• _WORK TO BE COMPLETED_: Print the lines of the data, starting with the first, up to and including the line where "The width and height of the screenshot is (1568, 688)." appears.

• _DATASET ENTRIES_:
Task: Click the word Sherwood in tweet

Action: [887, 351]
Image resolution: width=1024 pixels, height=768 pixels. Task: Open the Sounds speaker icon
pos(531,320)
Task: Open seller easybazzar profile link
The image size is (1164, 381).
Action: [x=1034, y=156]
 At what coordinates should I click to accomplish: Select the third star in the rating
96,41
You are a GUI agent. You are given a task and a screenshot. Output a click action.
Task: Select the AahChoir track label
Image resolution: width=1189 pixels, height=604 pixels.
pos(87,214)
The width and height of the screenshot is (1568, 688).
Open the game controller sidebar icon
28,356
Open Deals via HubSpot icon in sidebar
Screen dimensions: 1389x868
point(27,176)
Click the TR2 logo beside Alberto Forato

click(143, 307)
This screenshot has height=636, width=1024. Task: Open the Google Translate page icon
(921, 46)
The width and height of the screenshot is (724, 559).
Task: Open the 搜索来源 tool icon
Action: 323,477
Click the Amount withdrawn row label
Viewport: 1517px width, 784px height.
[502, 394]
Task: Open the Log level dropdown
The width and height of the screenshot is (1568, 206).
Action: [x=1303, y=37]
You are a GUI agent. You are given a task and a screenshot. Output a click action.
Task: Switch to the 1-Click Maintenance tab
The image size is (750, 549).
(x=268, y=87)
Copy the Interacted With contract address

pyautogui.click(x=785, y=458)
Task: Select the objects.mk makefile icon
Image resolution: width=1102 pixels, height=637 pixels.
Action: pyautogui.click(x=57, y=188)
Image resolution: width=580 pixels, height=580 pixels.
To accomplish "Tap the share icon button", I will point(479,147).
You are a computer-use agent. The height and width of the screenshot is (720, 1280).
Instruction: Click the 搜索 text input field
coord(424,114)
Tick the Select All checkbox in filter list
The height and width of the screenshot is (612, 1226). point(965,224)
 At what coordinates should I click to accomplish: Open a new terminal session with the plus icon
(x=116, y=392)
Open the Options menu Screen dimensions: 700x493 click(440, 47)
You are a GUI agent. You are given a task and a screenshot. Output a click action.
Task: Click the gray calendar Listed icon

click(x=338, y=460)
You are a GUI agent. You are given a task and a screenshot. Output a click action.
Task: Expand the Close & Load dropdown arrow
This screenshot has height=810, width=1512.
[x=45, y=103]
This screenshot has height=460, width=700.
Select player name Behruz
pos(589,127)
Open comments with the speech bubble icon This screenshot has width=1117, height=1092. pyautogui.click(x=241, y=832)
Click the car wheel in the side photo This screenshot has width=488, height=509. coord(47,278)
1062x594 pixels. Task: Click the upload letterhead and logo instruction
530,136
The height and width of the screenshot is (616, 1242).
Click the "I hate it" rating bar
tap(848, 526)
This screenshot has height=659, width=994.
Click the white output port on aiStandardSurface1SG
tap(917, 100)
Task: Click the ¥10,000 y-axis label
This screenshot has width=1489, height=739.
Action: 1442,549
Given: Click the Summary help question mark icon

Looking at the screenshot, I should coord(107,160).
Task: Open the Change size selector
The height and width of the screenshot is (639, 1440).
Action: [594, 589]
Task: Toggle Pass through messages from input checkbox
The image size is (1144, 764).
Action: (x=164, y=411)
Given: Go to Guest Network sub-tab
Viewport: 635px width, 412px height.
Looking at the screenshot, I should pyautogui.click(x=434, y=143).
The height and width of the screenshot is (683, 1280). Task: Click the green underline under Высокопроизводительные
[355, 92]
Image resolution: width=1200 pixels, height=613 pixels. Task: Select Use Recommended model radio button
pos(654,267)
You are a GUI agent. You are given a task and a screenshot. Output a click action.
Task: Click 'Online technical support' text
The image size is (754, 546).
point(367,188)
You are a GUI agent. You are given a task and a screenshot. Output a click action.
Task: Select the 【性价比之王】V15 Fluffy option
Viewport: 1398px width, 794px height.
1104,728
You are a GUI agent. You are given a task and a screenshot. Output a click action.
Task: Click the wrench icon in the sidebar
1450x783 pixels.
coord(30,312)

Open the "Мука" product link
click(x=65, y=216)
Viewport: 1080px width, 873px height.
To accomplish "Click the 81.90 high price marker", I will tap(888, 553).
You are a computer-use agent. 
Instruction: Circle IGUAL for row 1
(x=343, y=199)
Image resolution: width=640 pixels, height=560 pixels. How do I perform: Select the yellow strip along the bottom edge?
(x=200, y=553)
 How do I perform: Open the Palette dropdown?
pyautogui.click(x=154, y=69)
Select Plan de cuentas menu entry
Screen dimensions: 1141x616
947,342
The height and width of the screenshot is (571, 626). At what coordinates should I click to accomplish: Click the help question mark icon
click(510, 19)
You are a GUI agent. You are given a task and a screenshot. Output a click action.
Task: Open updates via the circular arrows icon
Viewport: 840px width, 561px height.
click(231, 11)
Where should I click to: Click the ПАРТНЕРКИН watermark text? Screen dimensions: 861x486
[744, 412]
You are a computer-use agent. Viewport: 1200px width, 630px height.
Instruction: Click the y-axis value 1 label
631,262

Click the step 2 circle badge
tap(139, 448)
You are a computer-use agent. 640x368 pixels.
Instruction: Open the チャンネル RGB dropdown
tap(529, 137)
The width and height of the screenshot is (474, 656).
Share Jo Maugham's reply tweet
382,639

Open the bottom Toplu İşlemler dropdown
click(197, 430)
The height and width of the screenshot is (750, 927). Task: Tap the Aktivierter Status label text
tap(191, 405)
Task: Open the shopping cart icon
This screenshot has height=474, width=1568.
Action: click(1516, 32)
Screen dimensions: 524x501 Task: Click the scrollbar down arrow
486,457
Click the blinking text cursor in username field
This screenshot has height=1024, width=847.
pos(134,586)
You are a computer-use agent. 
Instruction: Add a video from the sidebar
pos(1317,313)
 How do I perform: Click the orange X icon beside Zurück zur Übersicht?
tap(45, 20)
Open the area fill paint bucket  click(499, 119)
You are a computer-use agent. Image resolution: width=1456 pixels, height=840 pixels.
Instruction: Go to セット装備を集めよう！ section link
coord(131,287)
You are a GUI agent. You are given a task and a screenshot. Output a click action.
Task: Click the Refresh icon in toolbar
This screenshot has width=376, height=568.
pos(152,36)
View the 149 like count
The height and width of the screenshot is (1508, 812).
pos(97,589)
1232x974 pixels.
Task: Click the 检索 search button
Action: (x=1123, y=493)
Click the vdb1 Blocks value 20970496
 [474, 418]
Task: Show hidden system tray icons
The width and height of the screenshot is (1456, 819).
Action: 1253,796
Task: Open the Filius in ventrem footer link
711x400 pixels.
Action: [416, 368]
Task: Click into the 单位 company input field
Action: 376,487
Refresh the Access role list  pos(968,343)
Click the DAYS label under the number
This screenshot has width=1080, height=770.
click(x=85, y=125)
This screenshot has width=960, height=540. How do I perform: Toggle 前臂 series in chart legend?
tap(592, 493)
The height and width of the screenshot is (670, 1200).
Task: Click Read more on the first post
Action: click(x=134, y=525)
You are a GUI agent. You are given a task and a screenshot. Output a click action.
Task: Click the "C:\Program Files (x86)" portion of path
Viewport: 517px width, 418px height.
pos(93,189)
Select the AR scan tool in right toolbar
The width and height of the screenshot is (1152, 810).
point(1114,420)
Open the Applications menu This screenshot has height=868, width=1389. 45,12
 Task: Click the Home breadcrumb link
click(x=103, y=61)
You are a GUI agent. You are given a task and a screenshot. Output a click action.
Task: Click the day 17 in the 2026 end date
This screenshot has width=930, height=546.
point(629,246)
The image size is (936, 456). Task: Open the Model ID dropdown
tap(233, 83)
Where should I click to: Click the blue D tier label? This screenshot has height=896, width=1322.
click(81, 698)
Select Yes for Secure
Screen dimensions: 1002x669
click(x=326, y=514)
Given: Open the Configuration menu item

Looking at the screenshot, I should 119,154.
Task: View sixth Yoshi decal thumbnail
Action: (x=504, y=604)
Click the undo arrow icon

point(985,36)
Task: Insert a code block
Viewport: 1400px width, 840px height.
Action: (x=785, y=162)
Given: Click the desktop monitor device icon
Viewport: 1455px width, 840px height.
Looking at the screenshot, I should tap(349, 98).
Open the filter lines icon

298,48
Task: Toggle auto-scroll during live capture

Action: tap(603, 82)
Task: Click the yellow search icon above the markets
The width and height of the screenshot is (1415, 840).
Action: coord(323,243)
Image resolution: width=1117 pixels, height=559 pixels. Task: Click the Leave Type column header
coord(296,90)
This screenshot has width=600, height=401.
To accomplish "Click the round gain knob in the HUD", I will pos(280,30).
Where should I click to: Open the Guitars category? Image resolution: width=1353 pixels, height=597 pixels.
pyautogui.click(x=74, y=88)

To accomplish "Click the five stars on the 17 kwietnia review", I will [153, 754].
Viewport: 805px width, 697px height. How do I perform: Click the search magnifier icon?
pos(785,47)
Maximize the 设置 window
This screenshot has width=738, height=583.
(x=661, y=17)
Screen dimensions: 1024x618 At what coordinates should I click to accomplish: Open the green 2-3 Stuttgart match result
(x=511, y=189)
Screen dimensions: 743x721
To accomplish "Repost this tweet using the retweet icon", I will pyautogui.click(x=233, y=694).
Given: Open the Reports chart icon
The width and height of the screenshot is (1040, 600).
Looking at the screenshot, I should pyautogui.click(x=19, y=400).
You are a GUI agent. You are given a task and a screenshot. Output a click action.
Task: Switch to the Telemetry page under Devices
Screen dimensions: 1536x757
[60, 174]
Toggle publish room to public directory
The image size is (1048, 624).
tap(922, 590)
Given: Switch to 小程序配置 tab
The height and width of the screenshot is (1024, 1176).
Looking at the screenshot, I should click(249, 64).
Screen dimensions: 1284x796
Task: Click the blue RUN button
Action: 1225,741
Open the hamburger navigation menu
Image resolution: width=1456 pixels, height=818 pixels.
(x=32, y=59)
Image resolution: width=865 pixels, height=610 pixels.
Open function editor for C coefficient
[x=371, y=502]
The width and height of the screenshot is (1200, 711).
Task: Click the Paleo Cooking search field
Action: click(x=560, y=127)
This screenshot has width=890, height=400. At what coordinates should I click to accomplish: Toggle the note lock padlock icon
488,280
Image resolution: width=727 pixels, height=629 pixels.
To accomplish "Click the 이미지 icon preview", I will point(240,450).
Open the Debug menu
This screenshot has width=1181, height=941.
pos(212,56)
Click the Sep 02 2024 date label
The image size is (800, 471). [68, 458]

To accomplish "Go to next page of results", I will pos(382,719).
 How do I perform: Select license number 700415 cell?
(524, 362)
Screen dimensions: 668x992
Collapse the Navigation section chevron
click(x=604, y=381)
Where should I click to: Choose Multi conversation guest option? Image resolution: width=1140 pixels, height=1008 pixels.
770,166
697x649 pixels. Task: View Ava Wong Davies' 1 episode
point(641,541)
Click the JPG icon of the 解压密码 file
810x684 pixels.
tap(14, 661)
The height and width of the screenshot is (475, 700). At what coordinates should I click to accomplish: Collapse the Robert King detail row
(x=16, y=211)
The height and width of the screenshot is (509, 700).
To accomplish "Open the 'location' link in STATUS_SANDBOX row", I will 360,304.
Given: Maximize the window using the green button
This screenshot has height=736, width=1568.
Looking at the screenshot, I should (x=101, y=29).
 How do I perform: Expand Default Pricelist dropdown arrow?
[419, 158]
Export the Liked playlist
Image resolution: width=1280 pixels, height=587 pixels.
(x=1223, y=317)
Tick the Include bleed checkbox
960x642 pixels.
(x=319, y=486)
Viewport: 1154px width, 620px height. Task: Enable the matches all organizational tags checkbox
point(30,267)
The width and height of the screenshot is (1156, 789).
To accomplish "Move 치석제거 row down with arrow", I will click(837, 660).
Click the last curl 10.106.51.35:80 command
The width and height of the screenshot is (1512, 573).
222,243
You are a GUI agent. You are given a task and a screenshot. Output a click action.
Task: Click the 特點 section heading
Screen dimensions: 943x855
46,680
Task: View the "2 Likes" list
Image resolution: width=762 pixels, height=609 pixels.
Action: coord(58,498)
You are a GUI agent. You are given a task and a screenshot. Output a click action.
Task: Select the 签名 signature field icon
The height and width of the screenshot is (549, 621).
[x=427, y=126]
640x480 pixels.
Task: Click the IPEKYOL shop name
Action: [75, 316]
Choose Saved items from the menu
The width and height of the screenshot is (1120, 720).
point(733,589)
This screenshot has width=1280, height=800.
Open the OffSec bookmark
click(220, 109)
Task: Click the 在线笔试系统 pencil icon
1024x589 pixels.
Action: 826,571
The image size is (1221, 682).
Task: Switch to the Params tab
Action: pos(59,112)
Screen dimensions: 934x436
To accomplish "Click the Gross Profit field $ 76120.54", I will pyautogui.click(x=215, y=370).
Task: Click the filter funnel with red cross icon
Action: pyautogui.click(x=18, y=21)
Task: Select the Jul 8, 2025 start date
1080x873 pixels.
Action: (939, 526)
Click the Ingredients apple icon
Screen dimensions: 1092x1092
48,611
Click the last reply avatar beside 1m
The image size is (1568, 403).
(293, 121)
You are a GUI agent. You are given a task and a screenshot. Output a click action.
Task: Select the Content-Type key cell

• _SOLUTION BELOW_:
Task: Click the word Sherwood in tweet

Action: [887, 351]
Image resolution: width=1024 pixels, height=768 pixels. Task: Open the Sounds speaker icon
pos(531,320)
Task: Open seller easybazzar profile link
The image size is (1164, 381).
Action: [x=1034, y=156]
 At what coordinates should I click to accomplish: Select the third star in the rating
96,41
You are a GUI agent. You are given a task and a screenshot. Output a click action.
Task: Select the AahChoir track label
Image resolution: width=1189 pixels, height=604 pixels.
pos(87,214)
The width and height of the screenshot is (1568, 688).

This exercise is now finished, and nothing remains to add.